» **Problem**
Start at the line containing "Where should I click to: Open Users" and stop after the line containing "coord(1182,715)". Rewrite that stretch of the data with "trash" replaced by "garbage" and nothing else changed.

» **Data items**
-- Begin --

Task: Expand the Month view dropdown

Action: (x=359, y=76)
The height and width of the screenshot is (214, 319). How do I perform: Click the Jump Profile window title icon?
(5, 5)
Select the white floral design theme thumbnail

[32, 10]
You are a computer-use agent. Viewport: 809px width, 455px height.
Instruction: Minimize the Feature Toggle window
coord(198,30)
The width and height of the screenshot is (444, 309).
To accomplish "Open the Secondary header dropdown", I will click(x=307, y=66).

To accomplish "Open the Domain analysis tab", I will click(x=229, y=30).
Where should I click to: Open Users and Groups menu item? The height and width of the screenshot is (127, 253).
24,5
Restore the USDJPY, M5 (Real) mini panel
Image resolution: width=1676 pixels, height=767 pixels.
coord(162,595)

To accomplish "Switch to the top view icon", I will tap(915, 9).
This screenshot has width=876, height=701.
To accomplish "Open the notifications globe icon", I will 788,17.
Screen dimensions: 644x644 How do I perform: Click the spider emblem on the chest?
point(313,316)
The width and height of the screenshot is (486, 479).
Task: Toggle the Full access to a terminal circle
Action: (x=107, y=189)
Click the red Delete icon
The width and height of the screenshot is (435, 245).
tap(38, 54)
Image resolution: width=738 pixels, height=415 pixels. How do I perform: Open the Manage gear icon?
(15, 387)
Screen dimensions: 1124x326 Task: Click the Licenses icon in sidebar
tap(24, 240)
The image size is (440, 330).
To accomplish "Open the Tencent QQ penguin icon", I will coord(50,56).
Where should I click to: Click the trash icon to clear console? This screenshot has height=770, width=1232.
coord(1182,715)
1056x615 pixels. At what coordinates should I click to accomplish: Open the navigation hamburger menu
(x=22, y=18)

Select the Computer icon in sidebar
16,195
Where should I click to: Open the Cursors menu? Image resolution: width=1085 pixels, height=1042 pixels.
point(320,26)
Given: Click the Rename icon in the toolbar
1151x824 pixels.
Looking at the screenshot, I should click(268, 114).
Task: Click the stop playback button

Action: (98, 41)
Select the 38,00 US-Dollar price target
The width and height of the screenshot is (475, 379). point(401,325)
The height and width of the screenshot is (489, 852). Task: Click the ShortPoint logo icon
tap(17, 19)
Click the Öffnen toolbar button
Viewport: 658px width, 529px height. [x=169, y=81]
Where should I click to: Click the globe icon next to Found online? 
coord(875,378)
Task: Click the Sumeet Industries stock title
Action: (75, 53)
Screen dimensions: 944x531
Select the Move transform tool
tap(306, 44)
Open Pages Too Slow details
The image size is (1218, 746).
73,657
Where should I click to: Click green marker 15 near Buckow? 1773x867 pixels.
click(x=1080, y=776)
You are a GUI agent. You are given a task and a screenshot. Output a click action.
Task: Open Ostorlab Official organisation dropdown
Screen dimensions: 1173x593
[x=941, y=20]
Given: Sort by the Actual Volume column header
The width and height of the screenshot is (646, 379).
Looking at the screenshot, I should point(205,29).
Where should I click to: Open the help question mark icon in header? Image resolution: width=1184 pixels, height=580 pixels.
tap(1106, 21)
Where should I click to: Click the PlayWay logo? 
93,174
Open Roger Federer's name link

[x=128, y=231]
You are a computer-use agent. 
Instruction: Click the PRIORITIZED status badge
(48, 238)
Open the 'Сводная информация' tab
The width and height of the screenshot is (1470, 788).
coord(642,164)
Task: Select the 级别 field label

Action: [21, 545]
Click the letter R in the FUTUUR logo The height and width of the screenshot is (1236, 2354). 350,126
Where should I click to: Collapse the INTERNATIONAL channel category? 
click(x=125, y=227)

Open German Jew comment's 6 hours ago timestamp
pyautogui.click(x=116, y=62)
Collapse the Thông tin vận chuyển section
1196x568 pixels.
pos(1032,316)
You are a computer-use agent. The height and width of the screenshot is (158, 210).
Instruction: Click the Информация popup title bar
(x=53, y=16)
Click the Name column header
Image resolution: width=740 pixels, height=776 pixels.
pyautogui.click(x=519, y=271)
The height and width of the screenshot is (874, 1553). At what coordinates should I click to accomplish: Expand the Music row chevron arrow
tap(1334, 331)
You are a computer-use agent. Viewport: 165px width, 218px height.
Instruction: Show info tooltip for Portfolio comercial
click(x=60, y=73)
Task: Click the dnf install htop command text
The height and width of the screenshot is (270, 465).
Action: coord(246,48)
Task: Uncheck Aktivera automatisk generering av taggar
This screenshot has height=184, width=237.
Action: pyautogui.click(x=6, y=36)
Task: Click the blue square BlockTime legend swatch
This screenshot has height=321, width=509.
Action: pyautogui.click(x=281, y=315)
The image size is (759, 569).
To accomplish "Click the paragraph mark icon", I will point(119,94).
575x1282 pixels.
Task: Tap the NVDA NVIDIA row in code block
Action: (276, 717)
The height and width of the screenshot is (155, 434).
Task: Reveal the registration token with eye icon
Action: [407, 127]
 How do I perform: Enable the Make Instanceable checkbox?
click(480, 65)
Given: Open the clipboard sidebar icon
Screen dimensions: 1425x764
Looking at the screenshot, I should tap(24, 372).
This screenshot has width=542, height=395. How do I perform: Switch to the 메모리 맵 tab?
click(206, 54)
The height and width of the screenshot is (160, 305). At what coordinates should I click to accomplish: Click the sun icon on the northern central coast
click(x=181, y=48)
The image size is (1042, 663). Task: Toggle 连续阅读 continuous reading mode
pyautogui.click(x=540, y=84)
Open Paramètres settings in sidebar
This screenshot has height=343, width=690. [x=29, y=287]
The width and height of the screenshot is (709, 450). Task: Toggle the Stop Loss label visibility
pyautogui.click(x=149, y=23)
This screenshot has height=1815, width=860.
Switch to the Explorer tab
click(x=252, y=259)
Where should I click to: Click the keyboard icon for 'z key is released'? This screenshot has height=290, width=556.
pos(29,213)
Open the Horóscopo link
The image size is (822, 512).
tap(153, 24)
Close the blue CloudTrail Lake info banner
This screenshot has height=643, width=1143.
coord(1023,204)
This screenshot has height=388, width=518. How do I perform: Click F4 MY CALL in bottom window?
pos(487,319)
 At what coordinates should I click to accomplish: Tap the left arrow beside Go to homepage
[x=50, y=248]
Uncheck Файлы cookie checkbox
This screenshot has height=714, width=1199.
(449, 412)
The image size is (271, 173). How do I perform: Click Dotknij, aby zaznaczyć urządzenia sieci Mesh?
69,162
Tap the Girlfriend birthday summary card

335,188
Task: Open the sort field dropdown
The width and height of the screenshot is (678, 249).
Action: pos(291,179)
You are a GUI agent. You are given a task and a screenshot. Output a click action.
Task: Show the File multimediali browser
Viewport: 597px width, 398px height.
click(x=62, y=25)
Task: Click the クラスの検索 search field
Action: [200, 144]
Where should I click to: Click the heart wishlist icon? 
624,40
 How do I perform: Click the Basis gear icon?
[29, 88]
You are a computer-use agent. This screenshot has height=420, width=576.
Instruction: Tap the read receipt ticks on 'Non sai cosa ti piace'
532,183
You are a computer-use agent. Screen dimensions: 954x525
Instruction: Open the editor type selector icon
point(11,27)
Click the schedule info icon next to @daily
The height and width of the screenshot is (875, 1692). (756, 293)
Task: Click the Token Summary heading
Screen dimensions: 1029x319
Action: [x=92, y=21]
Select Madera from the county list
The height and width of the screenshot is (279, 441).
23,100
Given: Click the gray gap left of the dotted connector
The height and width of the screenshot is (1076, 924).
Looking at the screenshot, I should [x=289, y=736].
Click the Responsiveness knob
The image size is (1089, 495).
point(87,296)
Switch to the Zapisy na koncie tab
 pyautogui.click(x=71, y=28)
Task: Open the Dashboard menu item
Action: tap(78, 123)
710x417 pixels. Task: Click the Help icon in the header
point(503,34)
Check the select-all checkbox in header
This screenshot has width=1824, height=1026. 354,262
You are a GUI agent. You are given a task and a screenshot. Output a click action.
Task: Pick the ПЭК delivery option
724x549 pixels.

-- End --

» **Expected answer**
Where should I click to: Open Users and Groups menu item? The height and width of the screenshot is (127, 253).
24,5
Restore the USDJPY, M5 (Real) mini panel
Image resolution: width=1676 pixels, height=767 pixels.
coord(162,595)

To accomplish "Switch to the top view icon", I will tap(915, 9).
This screenshot has width=876, height=701.
To accomplish "Open the notifications globe icon", I will 788,17.
Screen dimensions: 644x644 How do I perform: Click the spider emblem on the chest?
point(313,316)
The width and height of the screenshot is (486, 479).
Task: Toggle the Full access to a terminal circle
Action: (x=107, y=189)
Click the red Delete icon
The width and height of the screenshot is (435, 245).
tap(38, 54)
Image resolution: width=738 pixels, height=415 pixels. How do I perform: Open the Manage gear icon?
(15, 387)
Screen dimensions: 1124x326 Task: Click the Licenses icon in sidebar
tap(24, 240)
The image size is (440, 330).
To accomplish "Open the Tencent QQ penguin icon", I will coord(50,56).
Where should I click to: Click the garbage icon to clear console? This screenshot has height=770, width=1232.
coord(1182,715)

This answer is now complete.